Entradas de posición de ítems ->
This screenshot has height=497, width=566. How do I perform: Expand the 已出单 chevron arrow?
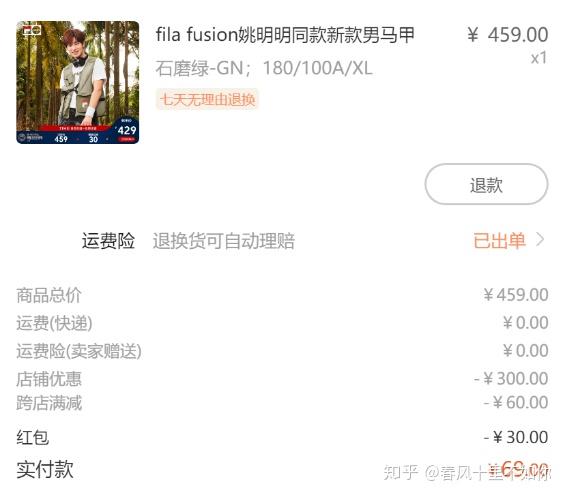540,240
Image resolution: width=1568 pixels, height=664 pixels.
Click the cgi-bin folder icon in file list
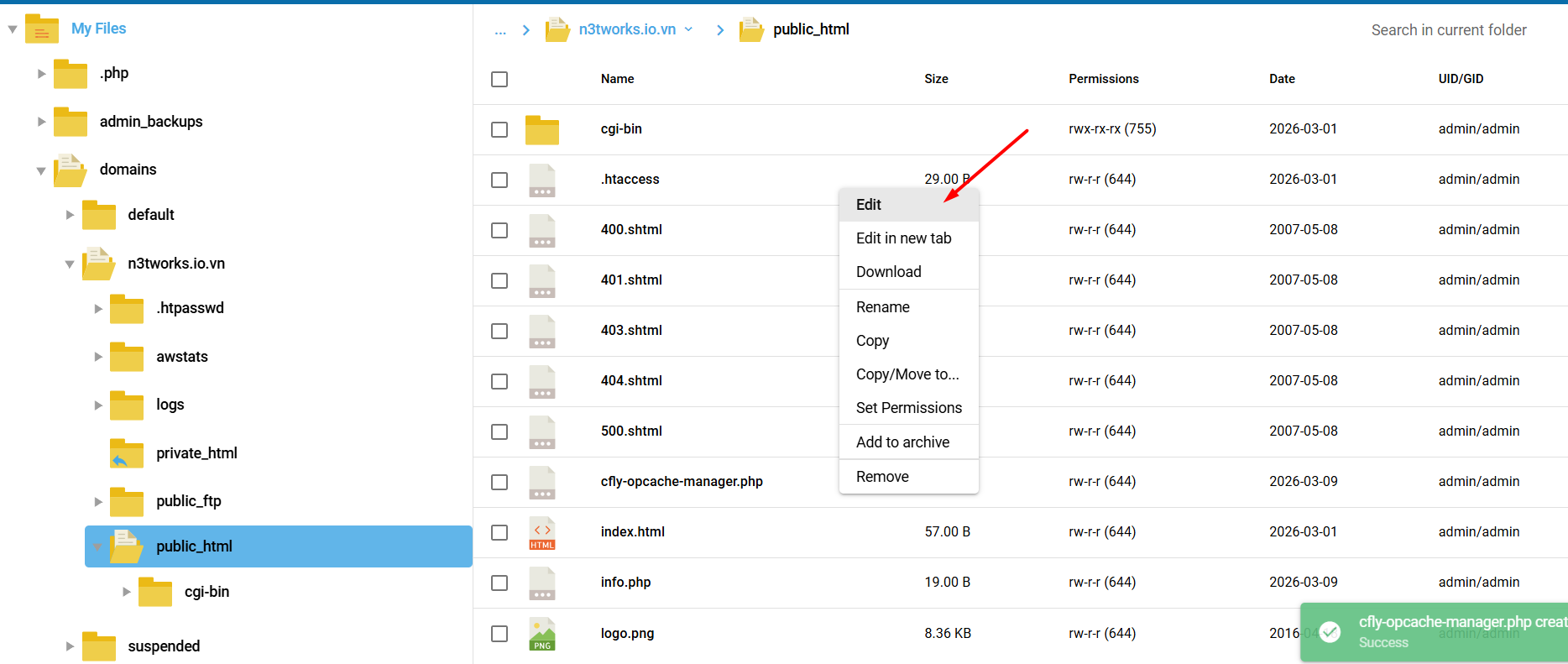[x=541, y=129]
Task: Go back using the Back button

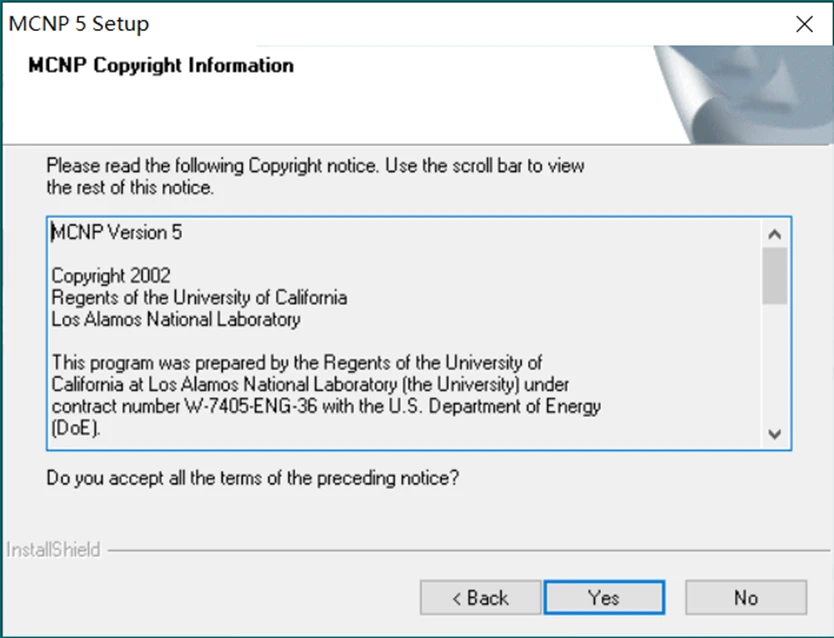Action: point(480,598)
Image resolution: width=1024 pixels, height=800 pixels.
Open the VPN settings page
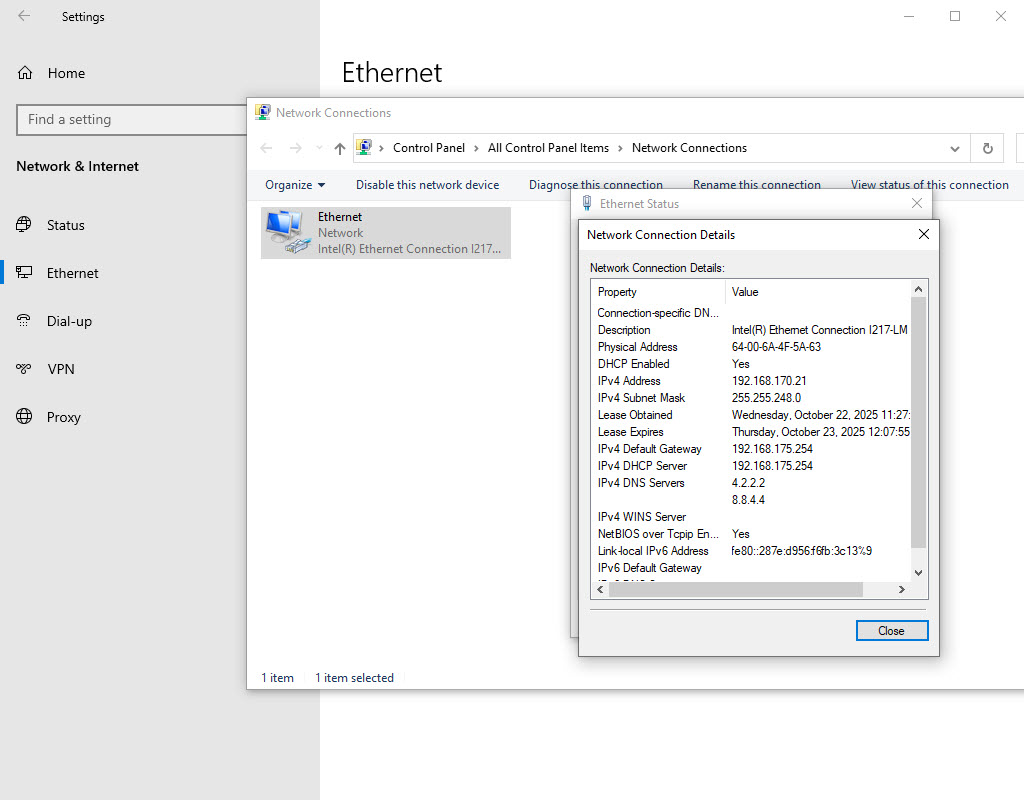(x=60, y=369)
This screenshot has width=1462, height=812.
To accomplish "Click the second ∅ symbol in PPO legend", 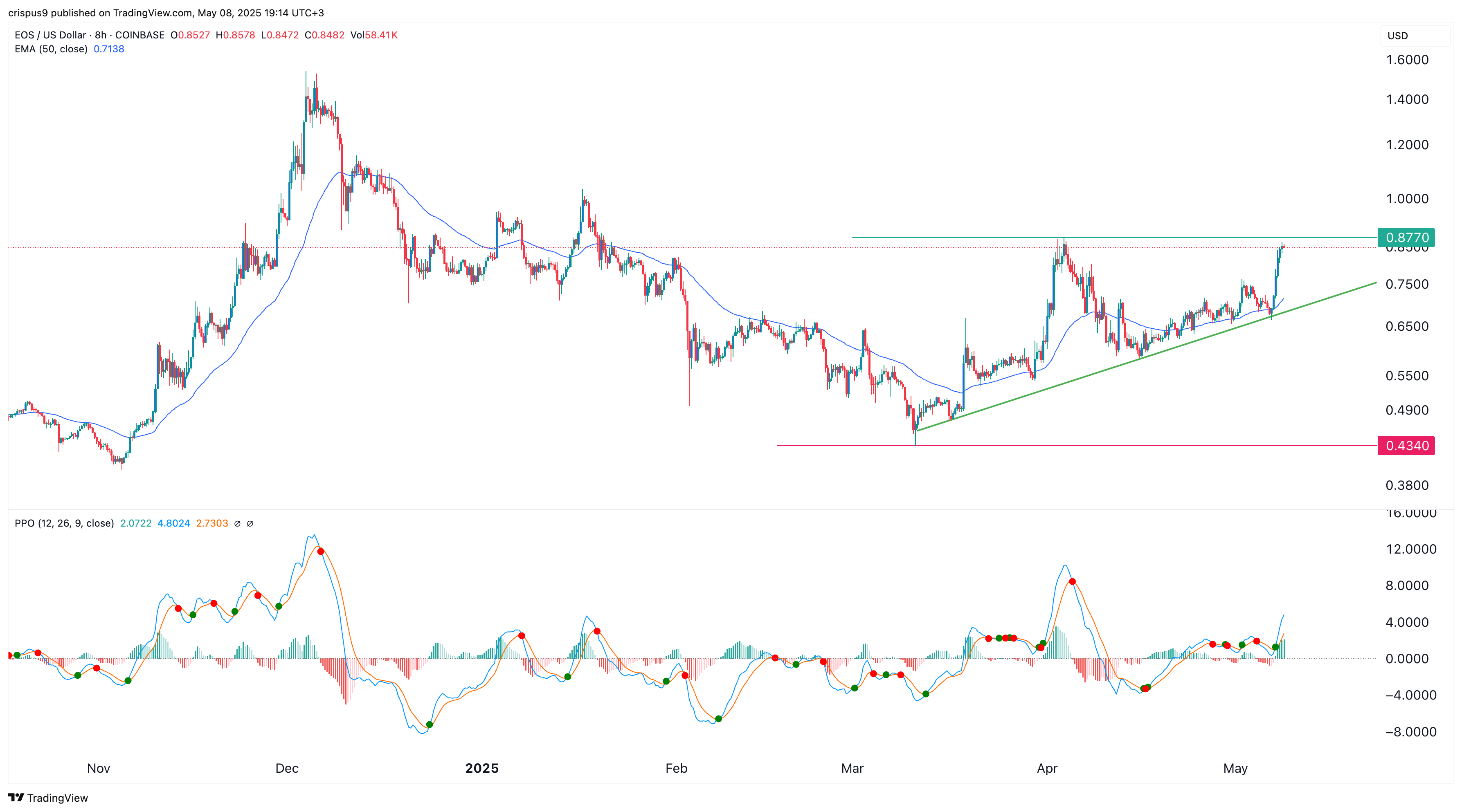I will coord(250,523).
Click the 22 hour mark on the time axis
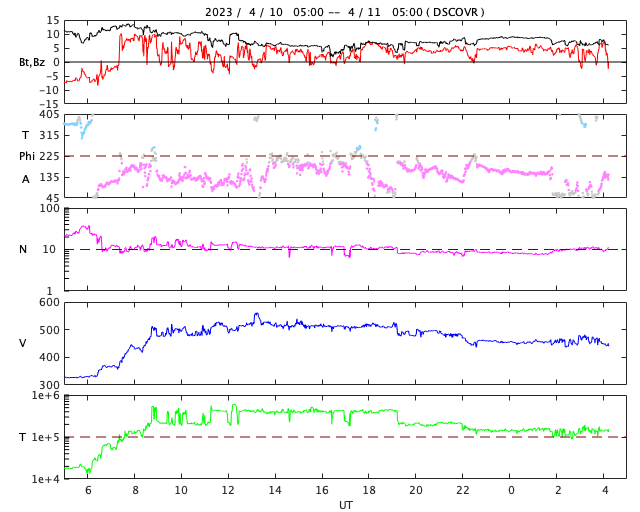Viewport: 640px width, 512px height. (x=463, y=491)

Enunciado del ejercicio -> Indica cuántas líneas del listado contienen la cadena "This", distinguiendo mayúsculas de minúsculas. Responde solo con el número.

Respuesta correcta -> 2